Ross Bowen, managing director of Connells Survey & Valuation, said: "We welcome the CML's initiative to help restore more normal functioning to the mortgage market. The need for effective, decisive action is vital. With the wider economic and political impact from the downturn in the housing market becoming more defined, the clock is ticking."

Nicholas Leeming, director of propertyfinder.com, agrees: “The government is floundering and has singularly failed to offer any leadership to get the markets moving again. We welcome the CML’s proposals to get the mortgage market on its feet so that both new lending and existing books of mortgages can be effectively financed.

“Further measures to increase money market liquidity in the short term are also needed and we would urge the Bank of England to increase its existing facilities straight away. With access to new funding, lenders would have to compete with each other again – and that means they could finally bring their sky-high mortgage rates back in line with the base rates.”

The CML’s blueprint to address the issues is essentially a way of kick-starting the markets for UK residential mortgage-backed securities (RMBS) and covered bonds (CBs) back into life.
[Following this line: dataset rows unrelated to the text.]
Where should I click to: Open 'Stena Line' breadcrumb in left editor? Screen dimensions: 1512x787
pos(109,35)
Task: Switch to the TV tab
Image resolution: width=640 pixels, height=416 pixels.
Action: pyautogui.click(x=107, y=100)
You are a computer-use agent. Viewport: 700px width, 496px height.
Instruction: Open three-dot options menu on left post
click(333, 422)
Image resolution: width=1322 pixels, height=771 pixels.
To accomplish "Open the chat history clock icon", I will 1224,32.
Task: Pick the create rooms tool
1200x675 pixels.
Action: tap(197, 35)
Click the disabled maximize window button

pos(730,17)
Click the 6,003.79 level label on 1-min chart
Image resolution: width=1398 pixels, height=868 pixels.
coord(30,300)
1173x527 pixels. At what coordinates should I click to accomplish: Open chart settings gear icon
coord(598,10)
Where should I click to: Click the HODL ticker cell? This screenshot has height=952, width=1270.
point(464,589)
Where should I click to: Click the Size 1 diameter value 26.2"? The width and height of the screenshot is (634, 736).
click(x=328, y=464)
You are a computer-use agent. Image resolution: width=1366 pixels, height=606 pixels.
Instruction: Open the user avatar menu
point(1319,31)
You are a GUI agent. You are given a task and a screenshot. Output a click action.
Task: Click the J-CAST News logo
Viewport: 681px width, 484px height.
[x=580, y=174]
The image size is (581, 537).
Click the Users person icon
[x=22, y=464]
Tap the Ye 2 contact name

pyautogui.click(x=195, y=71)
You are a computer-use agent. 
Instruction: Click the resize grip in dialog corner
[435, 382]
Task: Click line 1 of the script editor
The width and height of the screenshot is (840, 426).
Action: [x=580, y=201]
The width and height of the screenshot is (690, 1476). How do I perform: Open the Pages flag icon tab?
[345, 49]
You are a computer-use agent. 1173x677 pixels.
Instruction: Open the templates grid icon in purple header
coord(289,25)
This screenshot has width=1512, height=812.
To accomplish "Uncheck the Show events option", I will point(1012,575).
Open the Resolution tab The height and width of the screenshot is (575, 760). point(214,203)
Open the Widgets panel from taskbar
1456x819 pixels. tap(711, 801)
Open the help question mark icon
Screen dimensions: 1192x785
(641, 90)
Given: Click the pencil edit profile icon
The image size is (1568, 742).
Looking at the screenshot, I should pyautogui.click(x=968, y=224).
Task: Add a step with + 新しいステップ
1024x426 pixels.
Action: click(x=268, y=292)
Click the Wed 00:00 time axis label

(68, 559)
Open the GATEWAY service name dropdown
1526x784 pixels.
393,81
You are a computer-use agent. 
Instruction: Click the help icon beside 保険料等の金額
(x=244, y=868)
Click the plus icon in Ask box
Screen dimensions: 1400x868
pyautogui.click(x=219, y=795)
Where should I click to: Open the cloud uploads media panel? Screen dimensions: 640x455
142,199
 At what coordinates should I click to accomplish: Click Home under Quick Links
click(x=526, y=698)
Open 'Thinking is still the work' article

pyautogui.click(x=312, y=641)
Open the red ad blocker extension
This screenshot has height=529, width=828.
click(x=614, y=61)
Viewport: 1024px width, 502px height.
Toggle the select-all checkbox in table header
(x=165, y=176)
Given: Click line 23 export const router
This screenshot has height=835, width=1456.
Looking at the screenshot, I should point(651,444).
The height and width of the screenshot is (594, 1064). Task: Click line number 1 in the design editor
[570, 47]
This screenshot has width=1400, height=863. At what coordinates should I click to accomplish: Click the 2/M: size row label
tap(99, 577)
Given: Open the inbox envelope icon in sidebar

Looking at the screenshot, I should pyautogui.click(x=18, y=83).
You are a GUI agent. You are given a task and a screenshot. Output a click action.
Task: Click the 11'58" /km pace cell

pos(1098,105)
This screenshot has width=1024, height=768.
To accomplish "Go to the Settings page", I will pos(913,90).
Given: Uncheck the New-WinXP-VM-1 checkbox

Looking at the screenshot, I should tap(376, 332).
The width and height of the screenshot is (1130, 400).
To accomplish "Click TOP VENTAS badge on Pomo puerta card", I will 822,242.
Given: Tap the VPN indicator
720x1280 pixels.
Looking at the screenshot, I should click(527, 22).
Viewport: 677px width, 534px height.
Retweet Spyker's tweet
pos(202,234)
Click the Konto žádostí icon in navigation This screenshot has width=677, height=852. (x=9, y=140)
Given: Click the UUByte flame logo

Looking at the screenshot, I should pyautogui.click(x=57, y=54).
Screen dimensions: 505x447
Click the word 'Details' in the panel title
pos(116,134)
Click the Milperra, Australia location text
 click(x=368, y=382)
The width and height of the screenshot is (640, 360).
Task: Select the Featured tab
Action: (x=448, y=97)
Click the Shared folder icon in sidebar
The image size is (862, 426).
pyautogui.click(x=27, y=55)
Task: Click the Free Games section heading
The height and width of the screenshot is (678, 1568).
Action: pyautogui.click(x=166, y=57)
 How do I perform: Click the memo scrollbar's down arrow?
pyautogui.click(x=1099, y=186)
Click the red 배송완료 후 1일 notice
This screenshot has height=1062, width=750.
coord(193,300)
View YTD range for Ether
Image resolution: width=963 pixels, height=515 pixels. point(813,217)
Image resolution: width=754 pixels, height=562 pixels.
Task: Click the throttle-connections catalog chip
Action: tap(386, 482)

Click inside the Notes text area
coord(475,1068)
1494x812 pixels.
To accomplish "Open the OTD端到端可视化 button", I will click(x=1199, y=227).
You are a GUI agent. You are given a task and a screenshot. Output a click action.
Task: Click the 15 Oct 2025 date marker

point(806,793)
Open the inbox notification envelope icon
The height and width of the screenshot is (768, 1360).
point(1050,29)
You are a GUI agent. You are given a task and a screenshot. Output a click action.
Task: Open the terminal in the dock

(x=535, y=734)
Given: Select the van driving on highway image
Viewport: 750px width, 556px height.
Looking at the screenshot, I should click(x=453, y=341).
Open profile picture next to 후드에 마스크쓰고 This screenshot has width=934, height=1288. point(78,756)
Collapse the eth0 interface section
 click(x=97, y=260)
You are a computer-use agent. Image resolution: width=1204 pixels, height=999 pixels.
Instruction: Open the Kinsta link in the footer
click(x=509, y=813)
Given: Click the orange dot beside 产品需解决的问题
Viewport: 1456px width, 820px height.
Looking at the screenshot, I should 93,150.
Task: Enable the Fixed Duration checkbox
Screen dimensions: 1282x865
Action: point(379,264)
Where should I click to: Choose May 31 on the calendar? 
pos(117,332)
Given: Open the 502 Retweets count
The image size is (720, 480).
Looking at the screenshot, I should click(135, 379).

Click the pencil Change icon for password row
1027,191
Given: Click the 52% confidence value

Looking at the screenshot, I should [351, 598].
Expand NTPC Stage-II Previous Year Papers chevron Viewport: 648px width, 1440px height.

These are parts of the market that have been dysfunctional since investor appetite disappeared in the wake of the credit crunch. Their loss has been the main cause of the contraction in the size of the mortgage market, and hence the lack of mortgage availability for many borrowers and higher mortgage costs. Mortgage lending is set to halve this year, with many borrowers who could afford new mortgages nevertheless being unable to access funds.

The plan would involve the Bank of England offering a repo facility (essentially a form of secured lending), using as collateral new UK residential mortgage backed securities (RMBS) or covered bonds (CBs). To qualify, the RMBS or CBs would first have to be sold to investors in a public issue. This is of crucial importance, as it would ensure that the market itself is essentially delivering the solution, with the repo facility simply acting as a catalyst to restore market confidence. The investors would take the credit risk in the usual way. But the repo facility would give them confidence, and so help to break the current vicious circle.

CML Director General Michael Coogan said: "If they act quickly, there is a window of opportunity here for the Government and the Bank of England to break the logjam in the housing and mortgage markets and underpin confidence in the financial system. The single biggest issue in the housing market that the authorities need to address is the lack of available funding to support new mortgage lending.

"This proposal has the virtue of being delivered through the market itself. Unlike a government guarantee, the investor keeps the credit risk. But it specifically incentivises investors, which the special liquidity scheme does not. And it can be implemented quickly, in an environment where speed is of the essence. A year into the credit crunch, there is no merit at all in waiting until the autumn before taking steps that will help the housing market to remain more resilient, and so help the overall health and stability of the UK economy."